ComfyUI Workflow Uses Qwen VLM and KREA2 to Achieve Character Consistency Across Unlimited Scenes Without IPAdapter or LoRAs
English summary
A user discovered a method to generate an effectively unlimited number of high-resolution images with consistent characters by having the language model reconstruct the full semantic state of every frame from scratch, rather than relying on image-based memory like IPAdapter or character LoRAs.
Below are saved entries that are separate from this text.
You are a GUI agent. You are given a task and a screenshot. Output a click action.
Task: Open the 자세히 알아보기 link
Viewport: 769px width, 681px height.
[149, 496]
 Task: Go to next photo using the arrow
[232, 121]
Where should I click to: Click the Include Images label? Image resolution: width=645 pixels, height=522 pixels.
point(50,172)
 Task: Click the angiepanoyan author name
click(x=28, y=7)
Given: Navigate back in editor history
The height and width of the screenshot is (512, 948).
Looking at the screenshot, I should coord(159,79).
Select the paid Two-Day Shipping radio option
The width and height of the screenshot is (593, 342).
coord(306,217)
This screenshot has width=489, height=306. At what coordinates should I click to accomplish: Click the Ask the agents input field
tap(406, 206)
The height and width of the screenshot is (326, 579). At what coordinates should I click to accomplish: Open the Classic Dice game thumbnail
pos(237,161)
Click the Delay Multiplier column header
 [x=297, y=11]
The workflow involves writing a single story prompt containing detailed character sheets and scene descriptions; a Qwen VLM node splits the story and rewrites each character’s description completely for every panel before feeding it to Krea 2. The approach yields surprising consistency, requiring no reference images or multi-panel tricks. The method works with Krea 2 and likely other capable models, and the full ComfyUI workflow is publicly shared for others to try with Flux, HiDream, or Seedream.
Chinese summary
一位用户发现一种方法,通过让语言模型从零开始重建每一帧的完整语义状态,而非依赖IPAdapter或角色LoRAs等图像记忆,生成几乎无限张高分辨率且角色一致性的图像。该工作流将整个故事写成单条提示,包含详细的角色设定和场景描述;一个Qwen VLM节点拆分故事,为每个面板完全重写每个角色的描述,再送入Krea 2。结果出人意料地保持了一致性,无需任何参考图像或参考图技巧。该方法在Krea 2上效果良好,可能也适用于其他强模型,完整的ComfyUI工作流已公开,供他人在Flux、HiDream或Seedream上尝试。
Key points
Consistency is achieved by having an LLM (Qwen VLM) re-describe every character from scratch for each panel, not by using reference images or adapters.
一致性是通过LLM(Qwen VLM)为每个面板从零开始重新描述每个角色实现的,而非使用参考图像或适配器。
The workflow supports an effectively unlimited number of separate high-resolution images with only a single story prompt.
该工作流仅需一条故事提示,即可生成几乎无限张独立的高分辨率图像。
No reference images, IPAdapter, character LoRAs, or multi-panel generation tricks are needed.
无需参考图像、IPAdapter、角色LoRAs或多面板生成技巧。
The method was demonstrated with Krea 2 and Qwen VLM inside ComfyUI, and may work with other models like Flux or HiDream.
该方法在ComfyUI内使用Krea 2和Qwen VLM进行了演示,并可能适用于Flux、HiDream等其他模型。
Full workflow and explanation are publicly available for experimentation.
完整的工作流和说明已公开,供他人实验。